[Dataset excerpts]

Content starts

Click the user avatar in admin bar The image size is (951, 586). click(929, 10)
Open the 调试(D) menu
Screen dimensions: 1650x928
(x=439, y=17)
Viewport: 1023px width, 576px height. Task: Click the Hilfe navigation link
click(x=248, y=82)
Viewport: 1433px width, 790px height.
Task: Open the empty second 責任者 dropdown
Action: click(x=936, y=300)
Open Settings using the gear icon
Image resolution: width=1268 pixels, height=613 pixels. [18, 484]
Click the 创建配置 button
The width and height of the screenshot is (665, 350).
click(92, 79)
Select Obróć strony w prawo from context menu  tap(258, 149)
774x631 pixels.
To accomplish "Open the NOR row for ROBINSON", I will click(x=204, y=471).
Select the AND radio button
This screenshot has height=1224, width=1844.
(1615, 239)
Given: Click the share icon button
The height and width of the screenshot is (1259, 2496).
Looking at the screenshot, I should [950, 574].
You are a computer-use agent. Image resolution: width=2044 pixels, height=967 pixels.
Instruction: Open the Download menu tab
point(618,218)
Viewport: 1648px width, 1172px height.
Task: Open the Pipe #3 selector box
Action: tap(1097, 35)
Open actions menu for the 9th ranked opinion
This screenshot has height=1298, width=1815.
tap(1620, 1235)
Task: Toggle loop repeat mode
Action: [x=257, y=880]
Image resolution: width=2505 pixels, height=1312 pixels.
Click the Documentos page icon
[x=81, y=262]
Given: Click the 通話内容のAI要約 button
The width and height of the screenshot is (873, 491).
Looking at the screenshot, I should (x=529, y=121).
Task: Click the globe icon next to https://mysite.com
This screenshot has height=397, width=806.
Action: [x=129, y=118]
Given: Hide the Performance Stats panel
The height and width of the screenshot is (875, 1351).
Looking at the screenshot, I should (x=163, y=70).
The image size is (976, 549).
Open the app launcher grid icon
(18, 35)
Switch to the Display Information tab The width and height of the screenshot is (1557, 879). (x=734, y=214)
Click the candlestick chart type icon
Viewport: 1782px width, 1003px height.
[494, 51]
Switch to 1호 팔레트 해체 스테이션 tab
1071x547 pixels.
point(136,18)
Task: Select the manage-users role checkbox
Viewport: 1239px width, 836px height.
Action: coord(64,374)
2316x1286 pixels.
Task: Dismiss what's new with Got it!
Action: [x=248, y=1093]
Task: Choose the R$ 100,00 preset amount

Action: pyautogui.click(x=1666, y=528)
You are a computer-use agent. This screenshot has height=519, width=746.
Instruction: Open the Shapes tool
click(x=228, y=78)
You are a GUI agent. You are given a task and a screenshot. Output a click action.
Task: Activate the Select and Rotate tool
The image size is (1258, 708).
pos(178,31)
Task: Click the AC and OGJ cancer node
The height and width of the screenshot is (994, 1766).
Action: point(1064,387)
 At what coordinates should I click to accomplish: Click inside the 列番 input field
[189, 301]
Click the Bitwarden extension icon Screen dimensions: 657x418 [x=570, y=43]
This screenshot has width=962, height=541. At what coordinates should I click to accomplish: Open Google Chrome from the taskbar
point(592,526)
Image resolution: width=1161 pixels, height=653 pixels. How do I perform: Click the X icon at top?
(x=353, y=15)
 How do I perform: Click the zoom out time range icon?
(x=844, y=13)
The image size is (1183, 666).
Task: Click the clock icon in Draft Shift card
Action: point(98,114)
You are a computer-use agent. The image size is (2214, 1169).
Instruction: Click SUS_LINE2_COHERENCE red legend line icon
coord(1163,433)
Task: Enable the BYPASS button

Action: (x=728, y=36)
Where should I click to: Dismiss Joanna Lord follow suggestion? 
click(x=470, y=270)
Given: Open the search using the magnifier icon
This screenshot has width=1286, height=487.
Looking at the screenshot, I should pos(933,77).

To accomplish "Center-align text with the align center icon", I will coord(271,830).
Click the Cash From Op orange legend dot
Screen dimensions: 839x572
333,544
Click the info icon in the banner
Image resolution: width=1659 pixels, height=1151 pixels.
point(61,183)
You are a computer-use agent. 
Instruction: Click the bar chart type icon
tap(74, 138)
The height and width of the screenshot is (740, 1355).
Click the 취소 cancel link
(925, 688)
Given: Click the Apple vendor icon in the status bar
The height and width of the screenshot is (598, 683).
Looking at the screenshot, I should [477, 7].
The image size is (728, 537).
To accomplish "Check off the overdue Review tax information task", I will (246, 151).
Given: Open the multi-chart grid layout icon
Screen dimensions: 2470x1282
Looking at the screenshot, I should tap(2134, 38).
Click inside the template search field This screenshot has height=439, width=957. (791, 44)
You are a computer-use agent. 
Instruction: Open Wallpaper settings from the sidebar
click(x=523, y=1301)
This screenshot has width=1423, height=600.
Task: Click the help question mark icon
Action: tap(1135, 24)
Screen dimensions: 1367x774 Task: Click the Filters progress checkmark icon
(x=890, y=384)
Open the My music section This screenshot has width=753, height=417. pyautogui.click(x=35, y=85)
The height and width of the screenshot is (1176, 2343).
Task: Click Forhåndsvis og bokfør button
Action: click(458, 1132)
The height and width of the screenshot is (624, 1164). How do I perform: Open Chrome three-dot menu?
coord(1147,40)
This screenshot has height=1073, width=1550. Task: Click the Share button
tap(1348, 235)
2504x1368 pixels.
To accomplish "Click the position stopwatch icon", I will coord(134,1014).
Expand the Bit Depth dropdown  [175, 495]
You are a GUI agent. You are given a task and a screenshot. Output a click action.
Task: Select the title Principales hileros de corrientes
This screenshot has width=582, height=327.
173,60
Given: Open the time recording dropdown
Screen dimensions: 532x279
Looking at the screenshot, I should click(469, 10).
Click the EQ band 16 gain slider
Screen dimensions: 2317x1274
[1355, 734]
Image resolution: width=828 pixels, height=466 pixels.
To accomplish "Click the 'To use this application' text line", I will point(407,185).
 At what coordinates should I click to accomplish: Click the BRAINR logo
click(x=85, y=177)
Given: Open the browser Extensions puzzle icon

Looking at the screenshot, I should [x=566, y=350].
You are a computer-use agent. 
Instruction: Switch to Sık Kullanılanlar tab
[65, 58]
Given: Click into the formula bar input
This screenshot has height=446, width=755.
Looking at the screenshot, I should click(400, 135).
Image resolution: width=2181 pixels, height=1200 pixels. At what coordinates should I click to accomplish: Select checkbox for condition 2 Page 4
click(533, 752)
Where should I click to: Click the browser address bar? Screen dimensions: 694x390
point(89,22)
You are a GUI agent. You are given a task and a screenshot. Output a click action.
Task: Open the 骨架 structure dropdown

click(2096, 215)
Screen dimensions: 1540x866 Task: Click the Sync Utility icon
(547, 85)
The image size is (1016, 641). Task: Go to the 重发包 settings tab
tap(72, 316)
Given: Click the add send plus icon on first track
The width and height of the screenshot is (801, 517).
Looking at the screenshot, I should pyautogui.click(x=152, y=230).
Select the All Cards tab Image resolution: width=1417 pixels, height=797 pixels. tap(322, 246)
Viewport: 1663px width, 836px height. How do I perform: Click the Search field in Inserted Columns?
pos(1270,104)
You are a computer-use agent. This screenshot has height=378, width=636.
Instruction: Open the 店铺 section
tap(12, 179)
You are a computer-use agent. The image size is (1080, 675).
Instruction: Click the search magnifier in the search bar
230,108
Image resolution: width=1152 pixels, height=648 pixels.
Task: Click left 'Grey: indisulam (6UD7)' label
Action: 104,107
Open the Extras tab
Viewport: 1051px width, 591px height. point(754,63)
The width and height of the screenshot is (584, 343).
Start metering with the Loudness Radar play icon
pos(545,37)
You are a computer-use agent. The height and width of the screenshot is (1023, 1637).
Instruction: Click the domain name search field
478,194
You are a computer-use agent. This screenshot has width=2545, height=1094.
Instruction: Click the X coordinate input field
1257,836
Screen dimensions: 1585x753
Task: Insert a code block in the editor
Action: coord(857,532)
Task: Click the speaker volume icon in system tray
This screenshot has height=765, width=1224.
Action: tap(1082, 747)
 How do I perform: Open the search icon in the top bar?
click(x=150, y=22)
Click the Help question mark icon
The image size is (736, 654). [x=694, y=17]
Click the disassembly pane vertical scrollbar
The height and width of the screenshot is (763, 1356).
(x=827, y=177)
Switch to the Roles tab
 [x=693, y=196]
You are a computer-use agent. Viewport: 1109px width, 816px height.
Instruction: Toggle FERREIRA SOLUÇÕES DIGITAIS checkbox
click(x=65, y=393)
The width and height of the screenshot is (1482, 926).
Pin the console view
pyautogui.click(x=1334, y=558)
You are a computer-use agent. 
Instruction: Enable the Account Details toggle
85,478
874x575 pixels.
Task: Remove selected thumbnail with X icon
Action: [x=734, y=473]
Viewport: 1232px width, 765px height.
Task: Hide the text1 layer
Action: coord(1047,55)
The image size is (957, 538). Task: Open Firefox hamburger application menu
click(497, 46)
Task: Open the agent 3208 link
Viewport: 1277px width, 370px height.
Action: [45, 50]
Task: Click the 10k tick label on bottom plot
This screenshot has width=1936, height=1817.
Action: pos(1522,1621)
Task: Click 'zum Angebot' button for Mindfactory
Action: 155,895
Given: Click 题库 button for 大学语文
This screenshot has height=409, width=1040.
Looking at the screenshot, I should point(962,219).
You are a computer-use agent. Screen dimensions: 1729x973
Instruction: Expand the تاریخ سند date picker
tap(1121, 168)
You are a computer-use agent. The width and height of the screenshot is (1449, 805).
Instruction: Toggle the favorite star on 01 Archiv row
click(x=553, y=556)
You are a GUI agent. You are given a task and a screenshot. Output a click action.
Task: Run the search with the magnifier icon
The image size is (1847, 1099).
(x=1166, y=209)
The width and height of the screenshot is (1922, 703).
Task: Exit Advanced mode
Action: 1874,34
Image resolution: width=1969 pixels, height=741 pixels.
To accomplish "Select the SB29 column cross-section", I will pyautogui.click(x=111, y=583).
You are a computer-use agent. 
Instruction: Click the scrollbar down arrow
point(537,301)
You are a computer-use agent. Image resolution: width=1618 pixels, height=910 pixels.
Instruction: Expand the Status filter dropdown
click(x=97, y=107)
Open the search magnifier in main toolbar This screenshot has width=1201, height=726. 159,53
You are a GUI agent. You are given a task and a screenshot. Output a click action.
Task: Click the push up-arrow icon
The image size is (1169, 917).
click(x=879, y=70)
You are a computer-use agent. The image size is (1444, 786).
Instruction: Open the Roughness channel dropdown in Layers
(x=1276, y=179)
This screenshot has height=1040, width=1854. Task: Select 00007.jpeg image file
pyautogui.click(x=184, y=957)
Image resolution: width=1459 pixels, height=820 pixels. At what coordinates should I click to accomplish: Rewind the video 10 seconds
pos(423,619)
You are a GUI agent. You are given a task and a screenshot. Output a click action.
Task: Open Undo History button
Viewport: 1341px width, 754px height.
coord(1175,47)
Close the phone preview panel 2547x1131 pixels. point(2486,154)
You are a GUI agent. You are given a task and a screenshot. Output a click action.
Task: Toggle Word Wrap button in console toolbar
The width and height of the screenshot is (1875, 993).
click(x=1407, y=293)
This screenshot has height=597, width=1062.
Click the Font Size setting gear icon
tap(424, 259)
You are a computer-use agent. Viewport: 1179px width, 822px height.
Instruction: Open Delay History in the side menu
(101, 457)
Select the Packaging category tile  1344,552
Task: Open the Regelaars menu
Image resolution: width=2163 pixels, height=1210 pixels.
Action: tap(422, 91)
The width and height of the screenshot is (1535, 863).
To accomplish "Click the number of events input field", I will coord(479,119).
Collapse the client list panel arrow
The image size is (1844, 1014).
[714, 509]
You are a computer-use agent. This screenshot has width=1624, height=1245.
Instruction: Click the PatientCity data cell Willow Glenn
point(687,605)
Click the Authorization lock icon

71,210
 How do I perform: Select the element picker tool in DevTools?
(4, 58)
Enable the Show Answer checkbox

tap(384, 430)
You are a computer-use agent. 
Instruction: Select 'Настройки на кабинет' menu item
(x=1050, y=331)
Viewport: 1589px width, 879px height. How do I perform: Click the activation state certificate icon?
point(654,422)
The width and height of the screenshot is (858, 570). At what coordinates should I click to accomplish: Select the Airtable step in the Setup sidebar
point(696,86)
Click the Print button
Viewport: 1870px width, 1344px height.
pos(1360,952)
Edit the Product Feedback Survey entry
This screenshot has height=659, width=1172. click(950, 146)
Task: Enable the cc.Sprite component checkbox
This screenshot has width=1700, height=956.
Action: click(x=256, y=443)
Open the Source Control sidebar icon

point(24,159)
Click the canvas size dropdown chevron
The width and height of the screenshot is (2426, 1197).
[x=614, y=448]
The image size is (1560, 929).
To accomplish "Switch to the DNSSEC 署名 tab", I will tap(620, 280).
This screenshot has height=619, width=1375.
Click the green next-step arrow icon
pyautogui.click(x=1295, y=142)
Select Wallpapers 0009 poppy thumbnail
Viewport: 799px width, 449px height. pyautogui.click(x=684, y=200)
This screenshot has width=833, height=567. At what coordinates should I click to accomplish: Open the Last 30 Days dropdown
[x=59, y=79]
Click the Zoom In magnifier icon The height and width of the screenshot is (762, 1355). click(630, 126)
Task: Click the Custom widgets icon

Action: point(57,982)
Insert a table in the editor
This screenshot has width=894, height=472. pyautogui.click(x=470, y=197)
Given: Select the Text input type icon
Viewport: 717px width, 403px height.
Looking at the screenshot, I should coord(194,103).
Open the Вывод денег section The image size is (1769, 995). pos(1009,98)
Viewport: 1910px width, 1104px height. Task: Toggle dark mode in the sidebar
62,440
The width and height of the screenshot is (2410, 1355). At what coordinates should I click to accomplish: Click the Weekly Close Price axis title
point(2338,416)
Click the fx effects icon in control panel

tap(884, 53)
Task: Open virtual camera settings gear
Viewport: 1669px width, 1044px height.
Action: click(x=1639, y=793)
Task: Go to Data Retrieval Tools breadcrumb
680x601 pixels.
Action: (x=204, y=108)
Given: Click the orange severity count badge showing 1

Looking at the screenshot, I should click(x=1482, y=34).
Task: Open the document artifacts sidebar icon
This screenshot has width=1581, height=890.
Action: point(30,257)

Content ends

Give exactly, and nothing besides, the lines from the one in which "Given: Select the Text input type icon" occurs through the end of the records.

Given: Select the Text input type icon
Viewport: 717px width, 403px height.
Looking at the screenshot, I should coord(194,103).
Open the Вывод денег section The image size is (1769, 995). pos(1009,98)
Viewport: 1910px width, 1104px height. Task: Toggle dark mode in the sidebar
62,440
The width and height of the screenshot is (2410, 1355). At what coordinates should I click to accomplish: Click the Weekly Close Price axis title
point(2338,416)
Click the fx effects icon in control panel

tap(884, 53)
Task: Open virtual camera settings gear
Viewport: 1669px width, 1044px height.
Action: click(x=1639, y=793)
Task: Go to Data Retrieval Tools breadcrumb
680x601 pixels.
Action: (x=204, y=108)
Given: Click the orange severity count badge showing 1

Looking at the screenshot, I should click(x=1482, y=34).
Task: Open the document artifacts sidebar icon
This screenshot has width=1581, height=890.
Action: point(30,257)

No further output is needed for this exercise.